What you need to do ->
Write out each record below exactly, without pictures.

Task inputs ->
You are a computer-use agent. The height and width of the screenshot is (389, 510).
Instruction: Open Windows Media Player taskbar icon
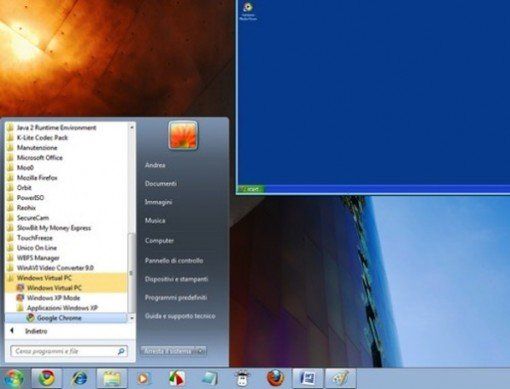coord(144,378)
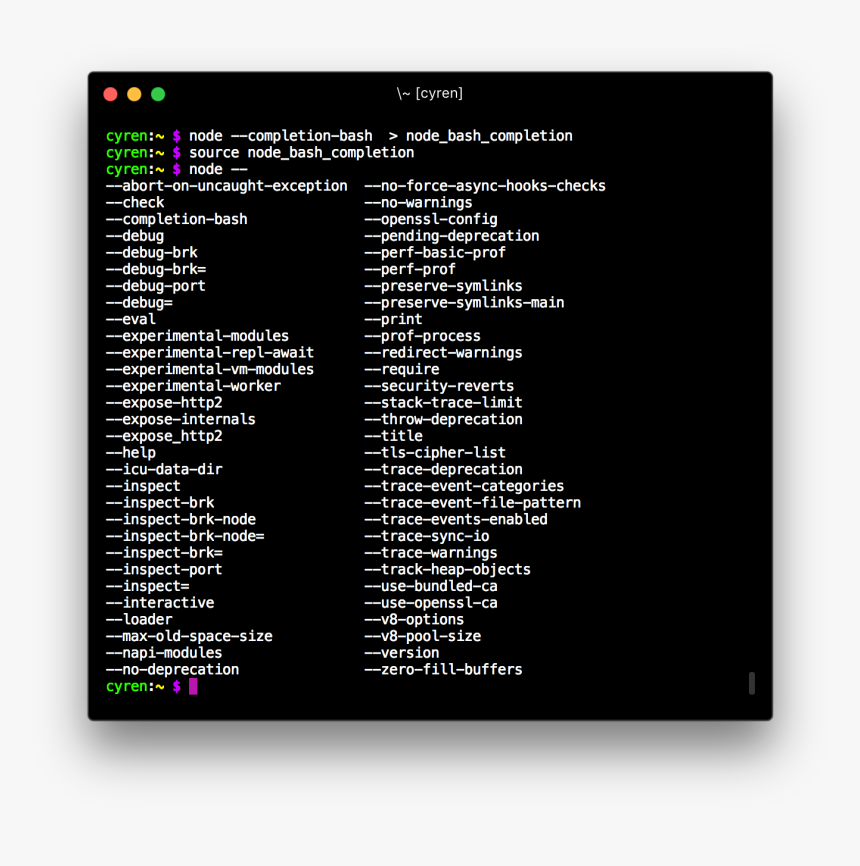Click the green zoom button icon

(x=157, y=93)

Answer box ->
You are a computer-use agent. The height and width of the screenshot is (389, 510).
Instruction: Open Windows Media Player taskbar icon
coord(144,378)
Click the green zoom button icon

(x=157, y=93)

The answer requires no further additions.